Am Freitag hat die Unterschriftensammlung für „Berlin autofrei“ begonnen – und damit der nächste Angriff eines links-grünen Milieus auf die Freiheit der Bürger. Was als Klimaschutz getarnt wird, ist in Wahrheit ein radikales Umbauprogramm für eine ganze Stadt, entworfen von Aktivisten, die glauben, über Lebensweise, Mobilität und Alltag von Millionen Menschen bestimmen zu dürfen.
Wenn der links-grüne Wahnsinn irgendwo in Deutschland besonders absurde Blüten treibt, dann hat es mit Berlin zu tun. So auch das „Volksbegehren Berlin autofrei“, das am Freitag mit seiner Unterschriftensammlung begonnen hat. Kern der linksgrünen Kampagne ist der Hass auf das Auto, egal ob als Verbrenner oder E-Mobil. Der Berliner soll sich künftig auf Fußverkehr, Radverkehr und ÖPNV beschränken, private Autofahrten sind nur noch in streng kontingentierter Form zulässig. Darunter so irre, grün-sozialistische Regelungen wie „maximal 12 Autofahrten pro Jahr“. Rund 175.000 Unterschriften müssen dafür innerhalb von vier Monaten gesammelt werden.
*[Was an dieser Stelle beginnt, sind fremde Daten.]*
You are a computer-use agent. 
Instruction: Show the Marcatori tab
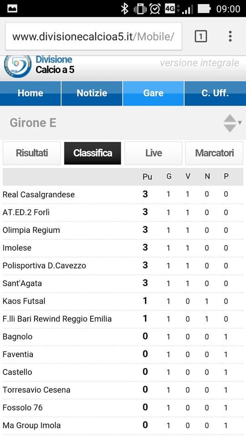(214, 153)
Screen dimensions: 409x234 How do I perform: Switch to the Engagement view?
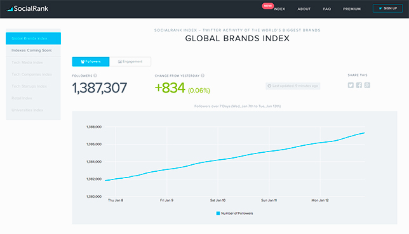pyautogui.click(x=130, y=62)
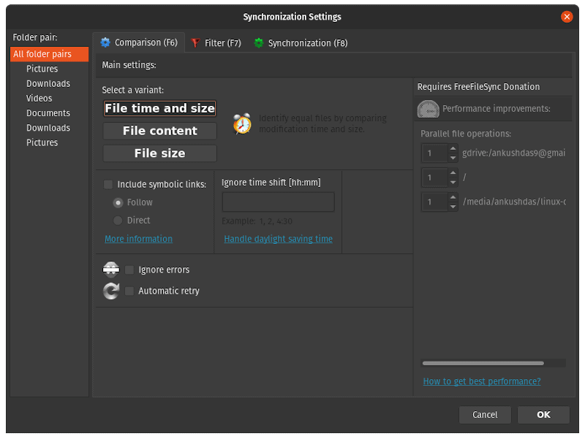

Angeschoben wurde dieses Volksbegehren von einem eng vernetzten Bündnis aus Klimaaktivisten, linken Verbänden und grünen Vorfeldorganisationen. Vorangetrieben wird es von Akteuren, die nicht an pragmatischen Lösungen interessiert sind, sondern an maximaler politischer Kontrolle. Ihr Ziel: Berlin soll bereits 2040 klimaneutral werden – koste es, was es wolle. Und zahlen sollen vor allem die Bürger.
Denn was dieses Vorhaben konkret bedeutet, wird bewusst verschleiert: drastische Eingriffe in die individuelle Mobilität, massive Einschränkungen des Autoverkehrs, steigende Kosten, neue Verbote, neue Auflagen, neue Kontrollen. Das Auto – für viele Menschen unverzichtbar – wird weiter stigmatisiert, verdrängt und faktisch unbenutzbar gemacht. Freiheit der Fortbewegung wird ersetzt durch politische Lenkung und ideologische Vorgaben. Wer nicht in das gewünschte Lebensmodell passt, hat schlicht Pech gehabt.
Für Pendler, Familien, Handwerker, Schichtarbeiter und ältere Menschen bedeutet dieser links-grüne Umbauwahn vor allem eines: Verlust an Selbstbestimmung. Der Alltag wird komplizierter, teurer und abhängiger von einem Staat, der glaubt, besser zu wissen, wie Menschen zu leben haben. Mobilität wird nicht mehr als Voraussetzung für Teilhabe verstanden, sondern als Problem, das man regulieren, einschränken und umerziehen muss.
Besonders perfide ist dabei der moralische Druck: Wer sich gegen dieses Projekt stellt, wird als rückständig oder klimaschädlich diffamiert. Kritik wird delegitimiert, Zweifel als Egoismus abgetan. So funktioniert Ideologie – nicht durch Argumente, sondern durch moralische Erpressung.
Dieser Zukunftsentscheid ist kein demokratischer Fortschritt, sondern ein freiheitsfeindlicher Dammbruch. Heute sind es Mobilität und Energieverbrauch, morgen andere Lebensbereiche. Berlin droht weiter zu einem Experimentierfeld für links-grüne Verbotsfantasien zu werden, in dem Freiheit nur noch geduldet ist, solange sie politisch genehm passt.
Wer dieses Begehren unterschreibt, unterschreibt nicht für Klimaschutz – sondern für weniger Freiheit.